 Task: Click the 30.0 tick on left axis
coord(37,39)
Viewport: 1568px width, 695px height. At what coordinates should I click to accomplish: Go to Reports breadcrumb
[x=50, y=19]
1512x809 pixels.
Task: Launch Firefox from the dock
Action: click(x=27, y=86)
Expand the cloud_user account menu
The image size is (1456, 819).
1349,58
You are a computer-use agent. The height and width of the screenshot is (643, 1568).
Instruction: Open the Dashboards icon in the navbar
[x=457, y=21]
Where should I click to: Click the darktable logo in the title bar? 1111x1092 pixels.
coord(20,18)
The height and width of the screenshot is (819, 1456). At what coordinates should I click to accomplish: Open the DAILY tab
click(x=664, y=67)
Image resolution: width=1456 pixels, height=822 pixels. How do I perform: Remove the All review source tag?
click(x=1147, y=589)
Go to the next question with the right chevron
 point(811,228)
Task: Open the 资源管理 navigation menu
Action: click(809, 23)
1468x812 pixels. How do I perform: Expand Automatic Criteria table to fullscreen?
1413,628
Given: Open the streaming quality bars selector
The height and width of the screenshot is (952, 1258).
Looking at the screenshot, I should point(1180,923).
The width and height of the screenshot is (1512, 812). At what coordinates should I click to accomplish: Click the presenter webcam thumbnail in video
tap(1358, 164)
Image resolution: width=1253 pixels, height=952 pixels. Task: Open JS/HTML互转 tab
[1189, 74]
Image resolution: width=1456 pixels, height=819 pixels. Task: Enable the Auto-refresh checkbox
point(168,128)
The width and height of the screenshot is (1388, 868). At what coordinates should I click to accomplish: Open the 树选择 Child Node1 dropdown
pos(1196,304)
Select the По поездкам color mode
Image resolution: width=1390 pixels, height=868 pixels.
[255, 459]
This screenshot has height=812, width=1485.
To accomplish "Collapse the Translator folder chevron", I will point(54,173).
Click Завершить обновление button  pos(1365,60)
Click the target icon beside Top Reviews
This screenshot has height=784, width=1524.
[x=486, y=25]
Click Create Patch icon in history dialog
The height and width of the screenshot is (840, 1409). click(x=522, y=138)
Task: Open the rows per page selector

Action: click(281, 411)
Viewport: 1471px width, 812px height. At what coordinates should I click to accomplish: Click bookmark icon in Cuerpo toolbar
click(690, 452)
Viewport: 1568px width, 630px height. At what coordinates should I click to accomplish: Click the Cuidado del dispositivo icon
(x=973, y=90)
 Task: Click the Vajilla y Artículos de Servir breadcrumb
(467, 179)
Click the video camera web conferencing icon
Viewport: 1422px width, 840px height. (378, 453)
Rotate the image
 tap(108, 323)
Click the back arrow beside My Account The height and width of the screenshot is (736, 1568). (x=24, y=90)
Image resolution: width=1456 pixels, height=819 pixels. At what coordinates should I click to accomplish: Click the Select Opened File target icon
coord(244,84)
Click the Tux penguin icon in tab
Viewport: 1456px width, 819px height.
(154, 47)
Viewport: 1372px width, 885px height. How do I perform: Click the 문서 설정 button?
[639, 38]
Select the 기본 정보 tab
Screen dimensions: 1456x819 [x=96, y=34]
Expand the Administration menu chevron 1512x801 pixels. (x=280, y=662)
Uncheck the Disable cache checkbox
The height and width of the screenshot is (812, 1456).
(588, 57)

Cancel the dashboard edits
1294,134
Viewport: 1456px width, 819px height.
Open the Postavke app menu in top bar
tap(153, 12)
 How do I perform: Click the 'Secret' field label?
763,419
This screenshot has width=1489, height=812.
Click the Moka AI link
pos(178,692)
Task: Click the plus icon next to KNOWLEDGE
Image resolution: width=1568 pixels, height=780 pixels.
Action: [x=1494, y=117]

———

● **ACTIVITY**: Looking at the data above, write out exactly the lines that start at the one containing "Task: Click the Vajilla" and end at the one containing "Task: Click the plus icon next to KNOWLEDGE"; include both and nothing beyond.

● **RESPONSE TO THIS TASK**:
 Task: Click the Vajilla y Artículos de Servir breadcrumb
(467, 179)
Click the video camera web conferencing icon
Viewport: 1422px width, 840px height. (378, 453)
Rotate the image
 tap(108, 323)
Click the back arrow beside My Account The height and width of the screenshot is (736, 1568). (x=24, y=90)
Image resolution: width=1456 pixels, height=819 pixels. At what coordinates should I click to accomplish: Click the Select Opened File target icon
coord(244,84)
Click the Tux penguin icon in tab
Viewport: 1456px width, 819px height.
(154, 47)
Viewport: 1372px width, 885px height. How do I perform: Click the 문서 설정 button?
[639, 38]
Select the 기본 정보 tab
Screen dimensions: 1456x819 [x=96, y=34]
Expand the Administration menu chevron 1512x801 pixels. (x=280, y=662)
Uncheck the Disable cache checkbox
The height and width of the screenshot is (812, 1456).
(588, 57)

Cancel the dashboard edits
1294,134
Viewport: 1456px width, 819px height.
Open the Postavke app menu in top bar
tap(153, 12)
 How do I perform: Click the 'Secret' field label?
763,419
This screenshot has width=1489, height=812.
Click the Moka AI link
pos(178,692)
Task: Click the plus icon next to KNOWLEDGE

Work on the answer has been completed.